MATERIAL PROVIDED: Begin
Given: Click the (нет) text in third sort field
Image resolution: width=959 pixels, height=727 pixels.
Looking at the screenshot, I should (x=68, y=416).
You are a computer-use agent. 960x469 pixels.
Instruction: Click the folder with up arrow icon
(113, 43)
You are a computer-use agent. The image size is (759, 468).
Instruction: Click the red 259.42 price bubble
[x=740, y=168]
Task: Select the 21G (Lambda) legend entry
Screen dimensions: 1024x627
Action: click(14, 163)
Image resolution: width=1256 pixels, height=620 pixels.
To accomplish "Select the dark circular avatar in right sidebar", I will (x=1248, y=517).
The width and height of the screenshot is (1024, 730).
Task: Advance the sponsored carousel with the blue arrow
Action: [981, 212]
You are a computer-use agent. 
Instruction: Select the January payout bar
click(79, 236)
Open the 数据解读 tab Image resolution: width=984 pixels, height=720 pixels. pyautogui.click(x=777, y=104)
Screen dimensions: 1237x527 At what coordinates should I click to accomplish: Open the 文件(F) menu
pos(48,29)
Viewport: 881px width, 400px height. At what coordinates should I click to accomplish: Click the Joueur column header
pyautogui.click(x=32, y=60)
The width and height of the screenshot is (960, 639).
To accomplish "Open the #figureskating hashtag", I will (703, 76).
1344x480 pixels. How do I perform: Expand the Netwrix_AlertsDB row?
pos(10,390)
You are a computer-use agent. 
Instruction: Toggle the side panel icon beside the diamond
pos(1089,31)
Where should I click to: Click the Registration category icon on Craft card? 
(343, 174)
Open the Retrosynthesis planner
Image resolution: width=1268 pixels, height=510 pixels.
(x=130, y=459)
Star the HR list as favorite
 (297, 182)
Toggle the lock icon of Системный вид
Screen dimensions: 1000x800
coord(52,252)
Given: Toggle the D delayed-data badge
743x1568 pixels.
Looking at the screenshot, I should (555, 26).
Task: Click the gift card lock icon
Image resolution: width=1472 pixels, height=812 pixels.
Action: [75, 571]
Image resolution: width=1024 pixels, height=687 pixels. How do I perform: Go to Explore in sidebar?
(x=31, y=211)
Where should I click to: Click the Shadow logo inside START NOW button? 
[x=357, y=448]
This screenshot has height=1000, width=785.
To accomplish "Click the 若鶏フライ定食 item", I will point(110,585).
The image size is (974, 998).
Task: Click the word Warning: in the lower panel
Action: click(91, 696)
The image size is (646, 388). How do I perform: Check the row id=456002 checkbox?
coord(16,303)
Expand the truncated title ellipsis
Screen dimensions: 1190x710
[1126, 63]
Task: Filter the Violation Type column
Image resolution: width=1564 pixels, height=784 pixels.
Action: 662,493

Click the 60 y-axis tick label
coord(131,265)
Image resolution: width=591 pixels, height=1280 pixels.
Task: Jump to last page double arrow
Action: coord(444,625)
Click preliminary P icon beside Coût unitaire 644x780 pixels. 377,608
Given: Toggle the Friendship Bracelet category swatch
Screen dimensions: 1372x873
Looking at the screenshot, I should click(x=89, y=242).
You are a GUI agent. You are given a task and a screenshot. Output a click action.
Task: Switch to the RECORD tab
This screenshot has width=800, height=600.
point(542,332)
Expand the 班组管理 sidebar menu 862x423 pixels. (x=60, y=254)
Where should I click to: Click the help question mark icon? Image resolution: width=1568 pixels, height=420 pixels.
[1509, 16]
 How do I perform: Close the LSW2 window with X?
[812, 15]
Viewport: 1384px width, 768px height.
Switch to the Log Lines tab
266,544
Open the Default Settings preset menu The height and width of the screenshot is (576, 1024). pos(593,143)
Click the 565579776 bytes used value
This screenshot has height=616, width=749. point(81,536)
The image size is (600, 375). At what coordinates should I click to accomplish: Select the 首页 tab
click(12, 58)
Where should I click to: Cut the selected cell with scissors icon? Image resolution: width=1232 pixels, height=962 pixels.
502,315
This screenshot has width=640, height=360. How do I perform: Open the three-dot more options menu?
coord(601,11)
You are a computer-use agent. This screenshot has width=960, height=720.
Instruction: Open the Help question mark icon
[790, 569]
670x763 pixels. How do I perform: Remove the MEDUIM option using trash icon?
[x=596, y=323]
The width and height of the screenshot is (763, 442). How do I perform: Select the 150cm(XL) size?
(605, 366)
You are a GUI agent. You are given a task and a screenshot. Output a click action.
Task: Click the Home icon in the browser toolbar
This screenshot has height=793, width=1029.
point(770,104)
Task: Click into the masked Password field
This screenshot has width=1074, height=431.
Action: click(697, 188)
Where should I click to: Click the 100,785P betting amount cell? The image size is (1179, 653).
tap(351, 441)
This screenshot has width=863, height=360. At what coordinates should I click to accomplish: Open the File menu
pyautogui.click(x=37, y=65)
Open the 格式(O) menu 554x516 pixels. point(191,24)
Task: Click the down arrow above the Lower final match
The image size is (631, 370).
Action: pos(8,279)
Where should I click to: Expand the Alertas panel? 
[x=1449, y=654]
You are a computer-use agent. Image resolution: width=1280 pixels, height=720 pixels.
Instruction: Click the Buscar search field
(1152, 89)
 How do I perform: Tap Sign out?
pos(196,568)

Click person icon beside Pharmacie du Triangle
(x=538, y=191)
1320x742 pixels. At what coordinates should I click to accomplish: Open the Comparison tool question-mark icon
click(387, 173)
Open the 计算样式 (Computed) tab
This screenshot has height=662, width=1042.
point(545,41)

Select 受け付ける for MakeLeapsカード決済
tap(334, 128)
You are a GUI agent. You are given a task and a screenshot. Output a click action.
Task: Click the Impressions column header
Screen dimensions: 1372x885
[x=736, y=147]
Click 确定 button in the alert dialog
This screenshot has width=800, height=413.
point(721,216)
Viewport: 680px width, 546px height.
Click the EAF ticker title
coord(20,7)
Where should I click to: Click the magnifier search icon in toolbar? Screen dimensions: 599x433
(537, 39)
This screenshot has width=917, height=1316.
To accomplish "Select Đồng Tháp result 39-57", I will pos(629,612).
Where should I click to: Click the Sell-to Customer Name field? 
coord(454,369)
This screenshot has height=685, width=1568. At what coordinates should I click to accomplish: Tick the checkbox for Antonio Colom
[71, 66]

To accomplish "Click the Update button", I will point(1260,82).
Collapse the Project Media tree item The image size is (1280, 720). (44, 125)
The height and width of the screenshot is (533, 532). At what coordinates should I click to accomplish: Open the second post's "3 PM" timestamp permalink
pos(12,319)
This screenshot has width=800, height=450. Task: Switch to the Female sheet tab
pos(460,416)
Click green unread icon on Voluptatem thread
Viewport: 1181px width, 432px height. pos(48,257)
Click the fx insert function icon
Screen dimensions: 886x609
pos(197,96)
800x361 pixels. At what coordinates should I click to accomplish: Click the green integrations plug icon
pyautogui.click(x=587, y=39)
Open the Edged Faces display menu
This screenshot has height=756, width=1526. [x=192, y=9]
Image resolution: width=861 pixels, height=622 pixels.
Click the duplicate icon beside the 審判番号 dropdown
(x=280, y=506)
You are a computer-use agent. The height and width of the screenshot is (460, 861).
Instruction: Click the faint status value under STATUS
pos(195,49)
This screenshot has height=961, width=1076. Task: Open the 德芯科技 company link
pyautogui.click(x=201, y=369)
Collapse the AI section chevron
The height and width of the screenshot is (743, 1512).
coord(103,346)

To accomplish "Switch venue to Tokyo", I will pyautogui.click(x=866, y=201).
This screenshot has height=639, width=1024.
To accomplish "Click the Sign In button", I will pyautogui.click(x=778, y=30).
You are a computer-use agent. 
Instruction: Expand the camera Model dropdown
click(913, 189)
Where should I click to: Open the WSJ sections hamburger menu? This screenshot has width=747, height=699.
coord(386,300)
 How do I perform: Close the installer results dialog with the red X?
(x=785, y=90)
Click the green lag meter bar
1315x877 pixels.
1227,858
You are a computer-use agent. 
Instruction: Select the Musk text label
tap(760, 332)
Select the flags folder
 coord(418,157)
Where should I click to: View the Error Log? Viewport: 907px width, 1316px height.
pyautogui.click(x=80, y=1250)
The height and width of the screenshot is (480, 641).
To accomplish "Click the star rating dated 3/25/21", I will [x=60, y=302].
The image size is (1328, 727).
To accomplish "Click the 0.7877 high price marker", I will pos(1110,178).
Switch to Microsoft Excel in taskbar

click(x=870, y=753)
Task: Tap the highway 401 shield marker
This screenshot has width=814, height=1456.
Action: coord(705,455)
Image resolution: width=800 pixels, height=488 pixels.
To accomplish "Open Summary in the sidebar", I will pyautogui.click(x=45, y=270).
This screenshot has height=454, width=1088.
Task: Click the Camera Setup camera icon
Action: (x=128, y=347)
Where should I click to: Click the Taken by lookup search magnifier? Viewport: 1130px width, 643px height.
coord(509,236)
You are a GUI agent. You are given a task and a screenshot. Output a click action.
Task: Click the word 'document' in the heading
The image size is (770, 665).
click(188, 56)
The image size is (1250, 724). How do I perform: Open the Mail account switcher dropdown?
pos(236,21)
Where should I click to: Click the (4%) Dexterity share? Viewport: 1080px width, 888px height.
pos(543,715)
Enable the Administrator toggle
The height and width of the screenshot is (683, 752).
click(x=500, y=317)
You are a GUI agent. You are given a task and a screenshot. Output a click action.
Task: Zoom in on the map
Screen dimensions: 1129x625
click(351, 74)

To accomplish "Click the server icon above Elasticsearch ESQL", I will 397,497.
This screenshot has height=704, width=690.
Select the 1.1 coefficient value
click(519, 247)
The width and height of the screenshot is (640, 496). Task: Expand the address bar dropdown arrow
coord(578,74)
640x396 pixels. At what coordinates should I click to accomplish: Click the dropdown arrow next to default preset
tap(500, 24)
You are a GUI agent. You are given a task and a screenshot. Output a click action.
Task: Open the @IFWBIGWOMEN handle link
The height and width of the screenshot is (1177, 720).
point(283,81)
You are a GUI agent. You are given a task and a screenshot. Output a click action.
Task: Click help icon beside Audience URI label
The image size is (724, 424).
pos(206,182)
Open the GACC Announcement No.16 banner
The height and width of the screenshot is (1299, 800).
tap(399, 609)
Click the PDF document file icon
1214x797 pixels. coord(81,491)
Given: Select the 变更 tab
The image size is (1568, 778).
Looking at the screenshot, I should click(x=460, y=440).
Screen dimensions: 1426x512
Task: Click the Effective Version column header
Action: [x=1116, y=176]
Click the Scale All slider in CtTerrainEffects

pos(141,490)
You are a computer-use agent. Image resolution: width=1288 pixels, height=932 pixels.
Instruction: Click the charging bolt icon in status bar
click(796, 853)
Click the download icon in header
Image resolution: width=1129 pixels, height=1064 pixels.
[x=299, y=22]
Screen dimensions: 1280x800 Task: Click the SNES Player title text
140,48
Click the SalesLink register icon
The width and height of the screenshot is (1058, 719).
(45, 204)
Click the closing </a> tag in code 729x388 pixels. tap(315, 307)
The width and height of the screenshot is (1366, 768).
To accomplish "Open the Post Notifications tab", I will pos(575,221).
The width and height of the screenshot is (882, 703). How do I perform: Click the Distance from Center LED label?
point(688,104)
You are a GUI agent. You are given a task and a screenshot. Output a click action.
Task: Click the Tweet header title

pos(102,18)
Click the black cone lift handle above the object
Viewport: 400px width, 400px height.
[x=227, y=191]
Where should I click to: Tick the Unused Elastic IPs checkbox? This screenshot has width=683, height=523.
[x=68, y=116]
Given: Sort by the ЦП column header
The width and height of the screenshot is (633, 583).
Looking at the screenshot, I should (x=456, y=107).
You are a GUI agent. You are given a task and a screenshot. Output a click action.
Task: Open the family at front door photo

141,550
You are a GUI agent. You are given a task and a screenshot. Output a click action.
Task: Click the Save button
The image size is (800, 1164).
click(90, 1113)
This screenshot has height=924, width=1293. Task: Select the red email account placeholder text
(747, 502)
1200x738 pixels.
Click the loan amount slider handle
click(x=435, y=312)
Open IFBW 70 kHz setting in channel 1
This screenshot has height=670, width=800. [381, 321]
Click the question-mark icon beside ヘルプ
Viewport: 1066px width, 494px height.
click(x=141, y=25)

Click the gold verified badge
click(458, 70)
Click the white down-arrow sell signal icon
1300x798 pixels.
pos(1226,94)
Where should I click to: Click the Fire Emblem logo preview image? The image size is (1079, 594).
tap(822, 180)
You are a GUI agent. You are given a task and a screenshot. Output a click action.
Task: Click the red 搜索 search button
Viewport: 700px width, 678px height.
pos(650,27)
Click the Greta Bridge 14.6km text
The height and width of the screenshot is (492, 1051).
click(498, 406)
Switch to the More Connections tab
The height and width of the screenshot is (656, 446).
MATERIAL PROVIDED: End
From the data above, output only the lines between the line containing "Screen dimensions: 1237x527" and the line containing "Open the Retrosynthesis planner", inclusive, exactly as written.

Screen dimensions: 1237x527 At what coordinates should I click to accomplish: Open the 文件(F) menu
pos(48,29)
Viewport: 881px width, 400px height. At what coordinates should I click to accomplish: Click the Joueur column header
pyautogui.click(x=32, y=60)
The width and height of the screenshot is (960, 639).
To accomplish "Open the #figureskating hashtag", I will (703, 76).
1344x480 pixels. How do I perform: Expand the Netwrix_AlertsDB row?
pos(10,390)
You are a computer-use agent. 
Instruction: Toggle the side panel icon beside the diamond
pos(1089,31)
Where should I click to: Click the Registration category icon on Craft card? 
(343, 174)
Open the Retrosynthesis planner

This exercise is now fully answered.